According to the company’s report, the biggest growth came from its devices and consumer hardware business with an 8% growth to $12.9 billion in revenue, followed by its commercial cloud business with a 5% growth to $13.3 billion in revenue. The company highlighted sales of the Surface Pro 3, Office 365 and Azure subscriptions as high-growth areas.

Overall, though, Microsoft’s net income declined from $6.56 billion and 78 cents per share to $5.86 billion and 71 cents per share. The company’s Windows business in particular fell by 13% during the quarter, which Microsoft CFO Amy Hood attributed in a conference call with analysts to restructured pricing compared to last year’s uptick from Windows XP enterprise support.

“This quarter’s results show the product and business transformation underway at Microsoft,” CEO Satya Nadella said in the analyst call.

Microsoft shares are up 30% overall since Nadella took over as CEO, but fell 4% in the hours following the earnings announcement. As Microsoft nears the release of Windows 10 and its newly announced Windows Holographic technology in the coming quarters, Daniel Ives, financial analyst at FBR Capital Markets, believed Microsoft is still heading in the right direction.

(Related: Microsoft’s next chapter to include new browser, new OS, new devices and holograms)

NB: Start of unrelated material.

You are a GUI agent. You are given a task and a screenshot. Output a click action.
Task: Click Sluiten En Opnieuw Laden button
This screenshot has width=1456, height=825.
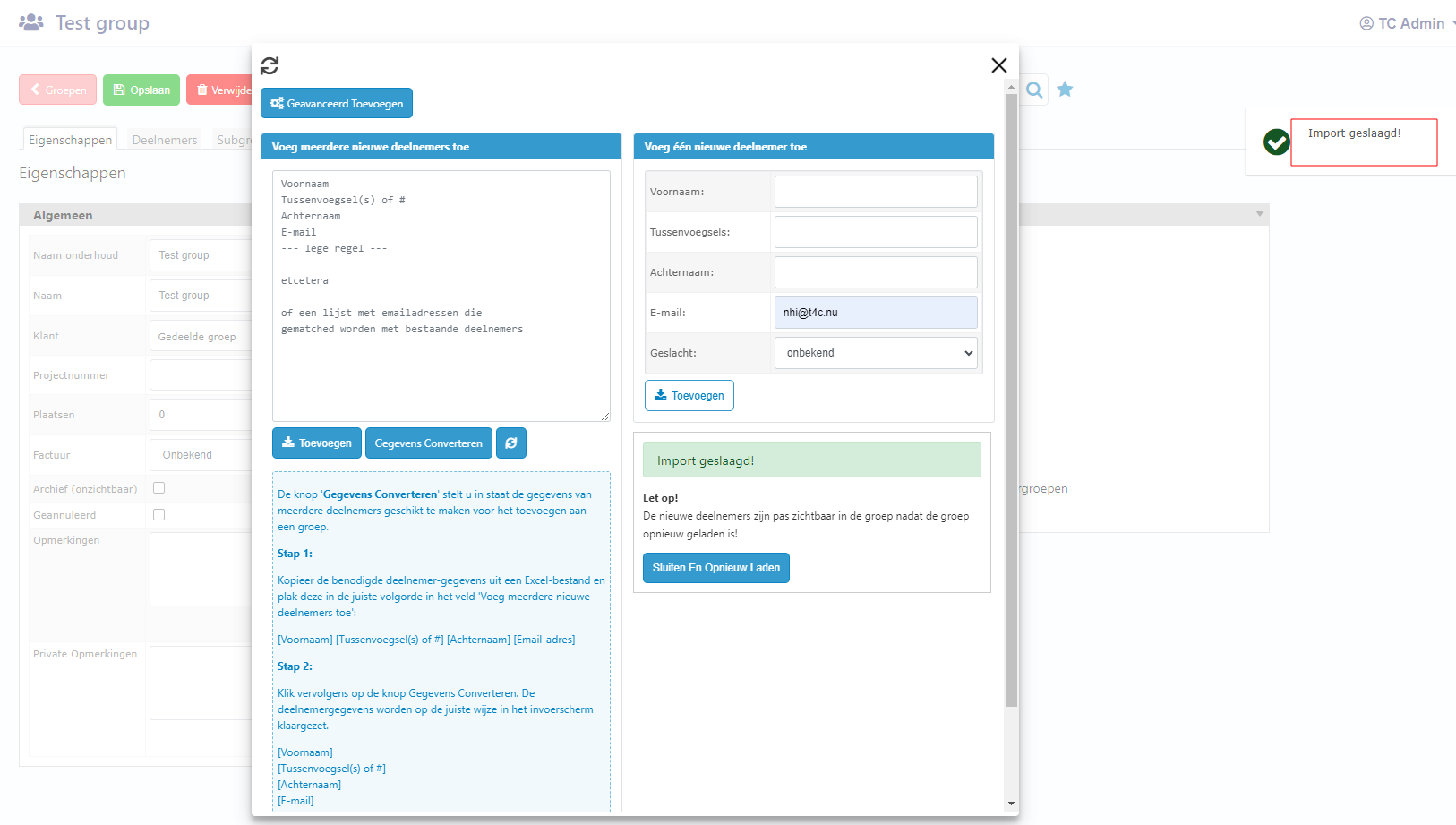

“Growth still remains an uphill battle, but it feels like this ship is moving in the right direction toward cloud and mobile under Nadella,” Ives said.

Though the earnings report led to a drop in stock price, Ives saw the revenue numbers as largely positive and indicative of the larger shift the company undergoes throughout its software, hardware and cloud businesses.

“While currency is a headwind for Microsoft and other large international companies, we would characterize the headline numbers as good enough, although some bulls may have been hoping for a bigger beat,” said Ives.”We view this softer guide as another indication of the near-term pain for long-term gain that CEO Satya Nadella and Microsoft must undergo as they make this cloud transition.”